産業用制御システムを狙う新たな脅威INCONTROLLER―アメリカ当局がアラート発出

 米エネルギー省(DOE)と米国土安全保障省のサイバーセキュリティ・インフラストラクチャセキュリティ庁(CISA)、米国家安全保障局(NSA)、米連邦捜査局(FBI)は合同でアラートを発出、産業用制御システム(ICS)や監視制御システム(SCADA)を狙った、持続的標的型攻撃(APT)の攻撃者が開発したカスタムメイドのマルウェアへの警戒を呼びかけています。特にエネルギーなど重要インフラを担っている組織に対しICS/SCADAデバイスのセキュリティを強化するように求めています。

ICS/SCADAデバイスをスキャン、侵害、制御

 アラートによると、このマルウェアは工場などのOT(Operational Technology)ネットワークの初期アクセスを確立すると、ICS/SCADAデバイスをスキャン、侵害、制御することが可能で、モジュラーアーキテクチャを備えていることから高度に自動化されたエクスプロイトの実行が可能になるということです。そのためスキルの低い攻撃者でも攻撃が可能なようです。攻撃者はモジュールを活用して標的としたデバイスをスキャン、偵察、悪意のあるコードのアップロード、デバイスコンテンツのバックアップや復元、デバイスパラメーターの変更を行うことができます。

 サイバーセキュリティのマンディアントはこのマルウェアをINCONTROLLERと呼んでいて、同社の解析によるとINCONTROLLERには攻撃者がICSデバイスに命令を送信できるようにする3つのツールが含まれているということです。このツールの機能によって、攻撃者はさまざまなメーカーの製品と通信が可能なのだといいます。しかし、一方でシュナイダーエレクトリックとオムロンのコントローラー用のモジュールも開発されて実装されていることから、マンディアントは「特定のターゲット環境を偵察するために、これらの機器が選ばれた可能性が高い」と指摘しています。

STUXNET、INDUSTROYER、TRITONに匹敵

 2010年頃にイランの核燃料施設を攻撃したSTUXNETは、世界中で感染が確認されましたが、シーメンスのSCADAと特定の周波数変換ドライブを組み合わせたシステムのみを攻撃対象に設計されていました。そして、そのようなシステムが導入されている産業施設はイランの核燃料施設でした。同じようにINCONTROLLERはシュナイダーエレクトリックやオムロンの産業用制御システムをターゲットにしたモジュールを開発し実装していることから、標的としている産業施設がこれらのシステムを使用している特定の施設である可能性もあるようです。

 マンディアントはINCONTROLLERについて、STUXNETや2016年にウクライナで停電を引き起こしたINDUSTROYER、2017年に産業安全システムを無力化しようとしたTRITONに匹敵する脅威だとしています。
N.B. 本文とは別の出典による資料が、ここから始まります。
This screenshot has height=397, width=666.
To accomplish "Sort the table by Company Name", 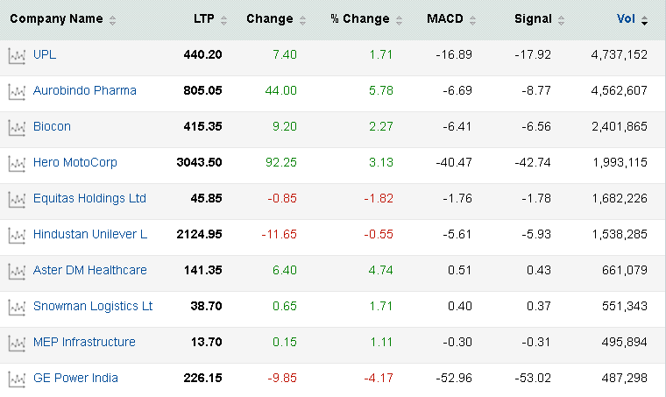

また、その複雑な構造や、開発に専門知識やリソースが必要なこと、さらに金銭的な動機とみられる活動が限定的であることから国家が支援するグループによる攻撃である可能性が高いとしています。

ターゲットはウクライナ侵攻に反対している国々?

 その上で、状況証拠からの推定ではあるものの、①少なくとも2014年以降、ロシア系の攻撃者がICSに特化した複数のマルウェアファミリーでICSアセットとデータを標的としてきた②INCONTROLLERの機能はロシアが過去に使用したマルウェアの機能と同一性がある―ことを指摘、INCONTROLLERはウクライナ、NATO加盟国、さらにウクライナ侵攻に反対している国々にとって脅威となる可能性を示唆していますので、アメリカ当局によるアラートではありますが、日本にとっても看過できない内容です。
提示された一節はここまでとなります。